San Francisco is poised to take a major step in reducing plastic water bottles with a proposal to ban their sale on public property such as in parks, concerts, large events and mobile food trucks.
Earlier this year, Concord, Mass. — with a population of about 17,000 residents — became the first U.S. municipality to ban the sale of plastic water bottles, which are criticized by environmentalists for their waste and fossil fuel consumption.
The ban was emblematic of a rising tide — thanks in part to the Ban the Bottle campaign — challenging the plastic water bottle industry that has flourished since the 1990s.
San Francisco is on tap to join the effort with a proposal Board of Supervisors President David Chiu plans to introduce Tuesday that he says could eliminate the sales of millions of plastic water bottles annually.
The legislation would gradually implement a ban on the sale of plastic water bottles — defined as 21 fluid ounces or less — on public property while also aiming to increase the infrastructure of potable water sources.
“Given our access to incredibly healthy clean and tasty Hetch Hetchy water, which is some of the highest quality municipal tap water in the country, it just doesn’t make sense for us to have this addiction to plastic water bottles,” Chiu said during a Wednesday interview, calling them “incredibly wasteful and environmentally damaging.”
For events on public property with 100 or more attendees, the legislation would prohibit the sales of plastic water bottles if there is an alternative city potable supply. City agencies would have to study how to better supply water to events, and it would be city policy to install drinking fountains, bottle filling stations and potable water hook-ups whenever there are capital improvements. By October 2016, no person would be able to sell or distribute bottled water at outdoor events on public property.

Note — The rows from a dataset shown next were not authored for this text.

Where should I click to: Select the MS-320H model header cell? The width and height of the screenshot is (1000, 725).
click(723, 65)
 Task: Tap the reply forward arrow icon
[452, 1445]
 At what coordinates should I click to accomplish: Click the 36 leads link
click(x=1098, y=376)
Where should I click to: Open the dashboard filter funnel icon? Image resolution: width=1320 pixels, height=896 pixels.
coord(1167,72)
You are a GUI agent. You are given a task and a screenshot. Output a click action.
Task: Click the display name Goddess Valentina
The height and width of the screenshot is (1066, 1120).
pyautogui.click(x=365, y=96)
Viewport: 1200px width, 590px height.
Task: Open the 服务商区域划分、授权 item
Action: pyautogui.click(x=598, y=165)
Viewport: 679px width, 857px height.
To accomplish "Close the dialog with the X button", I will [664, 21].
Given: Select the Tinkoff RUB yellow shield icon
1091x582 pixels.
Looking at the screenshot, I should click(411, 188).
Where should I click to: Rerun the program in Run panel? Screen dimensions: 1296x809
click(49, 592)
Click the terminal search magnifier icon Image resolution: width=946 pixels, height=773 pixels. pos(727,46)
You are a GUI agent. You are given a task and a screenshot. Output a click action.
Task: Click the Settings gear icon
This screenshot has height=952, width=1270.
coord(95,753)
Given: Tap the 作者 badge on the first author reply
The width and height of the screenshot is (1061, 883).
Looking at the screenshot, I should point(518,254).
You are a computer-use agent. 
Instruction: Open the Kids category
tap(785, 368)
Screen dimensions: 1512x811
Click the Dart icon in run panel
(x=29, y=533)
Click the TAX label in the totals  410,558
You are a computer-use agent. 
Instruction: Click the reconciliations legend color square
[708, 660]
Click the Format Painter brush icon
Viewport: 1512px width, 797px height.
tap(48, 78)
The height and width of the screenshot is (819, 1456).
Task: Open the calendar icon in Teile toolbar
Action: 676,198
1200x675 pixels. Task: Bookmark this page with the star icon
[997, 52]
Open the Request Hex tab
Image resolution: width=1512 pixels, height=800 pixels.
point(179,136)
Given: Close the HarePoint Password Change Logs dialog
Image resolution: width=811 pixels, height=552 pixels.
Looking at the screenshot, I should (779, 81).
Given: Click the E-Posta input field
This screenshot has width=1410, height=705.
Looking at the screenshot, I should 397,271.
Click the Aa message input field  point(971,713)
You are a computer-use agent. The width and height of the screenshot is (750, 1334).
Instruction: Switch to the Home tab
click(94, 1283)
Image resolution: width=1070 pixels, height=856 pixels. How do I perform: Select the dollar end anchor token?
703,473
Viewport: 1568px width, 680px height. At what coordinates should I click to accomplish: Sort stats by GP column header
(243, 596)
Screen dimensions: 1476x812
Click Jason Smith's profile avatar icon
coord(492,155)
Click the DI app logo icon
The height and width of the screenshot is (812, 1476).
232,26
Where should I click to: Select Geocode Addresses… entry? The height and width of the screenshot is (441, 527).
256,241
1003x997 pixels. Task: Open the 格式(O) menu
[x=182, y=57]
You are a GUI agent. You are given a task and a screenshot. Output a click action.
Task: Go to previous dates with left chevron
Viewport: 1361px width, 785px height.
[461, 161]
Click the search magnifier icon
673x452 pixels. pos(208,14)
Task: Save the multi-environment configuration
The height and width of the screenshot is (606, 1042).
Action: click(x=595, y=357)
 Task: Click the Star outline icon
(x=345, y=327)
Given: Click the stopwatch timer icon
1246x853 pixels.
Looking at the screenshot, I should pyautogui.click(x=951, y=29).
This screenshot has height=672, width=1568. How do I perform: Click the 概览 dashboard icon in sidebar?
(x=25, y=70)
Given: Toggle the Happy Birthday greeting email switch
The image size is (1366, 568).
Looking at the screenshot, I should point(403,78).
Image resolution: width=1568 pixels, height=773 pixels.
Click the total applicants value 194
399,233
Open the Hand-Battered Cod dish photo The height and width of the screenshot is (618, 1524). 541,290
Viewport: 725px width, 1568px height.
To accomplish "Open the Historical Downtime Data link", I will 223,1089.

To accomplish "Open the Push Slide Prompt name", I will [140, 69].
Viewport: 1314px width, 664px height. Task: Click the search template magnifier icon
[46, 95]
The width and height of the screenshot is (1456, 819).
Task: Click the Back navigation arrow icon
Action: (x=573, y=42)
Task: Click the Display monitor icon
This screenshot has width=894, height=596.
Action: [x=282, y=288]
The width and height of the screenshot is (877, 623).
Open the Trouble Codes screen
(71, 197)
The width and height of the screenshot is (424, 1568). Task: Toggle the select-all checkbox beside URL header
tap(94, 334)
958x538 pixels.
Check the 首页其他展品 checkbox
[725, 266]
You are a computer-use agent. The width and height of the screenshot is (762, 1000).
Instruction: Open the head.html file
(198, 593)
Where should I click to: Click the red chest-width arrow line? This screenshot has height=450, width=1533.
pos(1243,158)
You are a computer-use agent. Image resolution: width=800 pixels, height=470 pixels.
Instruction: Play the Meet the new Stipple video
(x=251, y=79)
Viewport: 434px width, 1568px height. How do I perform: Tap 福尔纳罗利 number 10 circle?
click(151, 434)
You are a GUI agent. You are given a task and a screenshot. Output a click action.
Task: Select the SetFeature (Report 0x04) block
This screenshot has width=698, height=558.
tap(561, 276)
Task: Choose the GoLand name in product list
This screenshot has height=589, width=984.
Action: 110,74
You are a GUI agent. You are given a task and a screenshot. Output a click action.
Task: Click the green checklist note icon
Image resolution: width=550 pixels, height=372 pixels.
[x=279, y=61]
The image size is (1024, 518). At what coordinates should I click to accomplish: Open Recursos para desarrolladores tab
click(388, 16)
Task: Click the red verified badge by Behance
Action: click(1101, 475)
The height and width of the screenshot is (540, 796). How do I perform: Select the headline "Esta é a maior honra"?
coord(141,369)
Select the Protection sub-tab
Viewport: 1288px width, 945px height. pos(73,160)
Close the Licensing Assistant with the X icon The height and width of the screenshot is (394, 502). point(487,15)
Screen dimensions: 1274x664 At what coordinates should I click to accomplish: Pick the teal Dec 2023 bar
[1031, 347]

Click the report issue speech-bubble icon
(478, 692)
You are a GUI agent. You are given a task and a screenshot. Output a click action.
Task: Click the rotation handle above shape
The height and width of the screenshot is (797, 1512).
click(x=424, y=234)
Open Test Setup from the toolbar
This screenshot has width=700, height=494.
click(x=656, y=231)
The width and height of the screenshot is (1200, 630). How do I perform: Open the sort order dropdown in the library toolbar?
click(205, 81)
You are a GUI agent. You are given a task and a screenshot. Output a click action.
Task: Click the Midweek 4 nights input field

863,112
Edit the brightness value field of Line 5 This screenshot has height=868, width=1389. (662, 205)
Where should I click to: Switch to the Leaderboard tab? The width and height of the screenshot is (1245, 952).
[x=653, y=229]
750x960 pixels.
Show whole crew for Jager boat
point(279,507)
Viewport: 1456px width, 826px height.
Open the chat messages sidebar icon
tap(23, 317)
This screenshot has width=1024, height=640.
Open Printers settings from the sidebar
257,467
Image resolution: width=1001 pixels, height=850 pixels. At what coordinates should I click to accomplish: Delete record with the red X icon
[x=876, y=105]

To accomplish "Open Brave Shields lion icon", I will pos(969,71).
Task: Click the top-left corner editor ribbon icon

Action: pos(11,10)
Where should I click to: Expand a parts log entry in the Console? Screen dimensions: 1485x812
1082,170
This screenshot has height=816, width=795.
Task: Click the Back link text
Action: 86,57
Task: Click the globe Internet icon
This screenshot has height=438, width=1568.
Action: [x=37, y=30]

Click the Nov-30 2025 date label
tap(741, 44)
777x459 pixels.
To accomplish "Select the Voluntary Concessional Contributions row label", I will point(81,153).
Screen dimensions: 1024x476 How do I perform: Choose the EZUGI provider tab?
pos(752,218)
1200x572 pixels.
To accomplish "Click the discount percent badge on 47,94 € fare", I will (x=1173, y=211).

Beginning October 2014, new leases, including renewals, and permits, such as those for mobile food vendors and vendors in public parks, would prohibit the sale of plastic water bottles. The provision would eventually impact Giants games at AT&T Park, but not for decades, since the team’s lease expires in about 50 years. But other city venue leases are up sooner such as Pier 39, a large collection of restaurants on the Port of San Francisco and the Bill Graham Auditorium, which hosts concerts and other events in the Civic Center.
The legislation also enshrines a city policy that doesn’t allow city departments to spend money on bottled water purchases.
The proposal is opposed by the American Beverage Association, which represents the nonalcoholic beverage industry.
“The consumer should have a choice on how they drink their water,” said Kate Krebs, spokeswoman for the American Beverage Association. She noted that San Francisco has a high recycling rate.
“They are not being thrown away,” she said of the plastic bottles. “They are being recycled.”
The sale of bottled water is prohibited in 14 national parks and on a growing number of college campuses around the nation. Chiu’s proposal would not impact businesses on private property, though he acknowledged some want a more aggressive proposal.
“We thought it’s important for The City to set our own example first to show that this can be done easily, well and in an environmentally conscious way,” he said.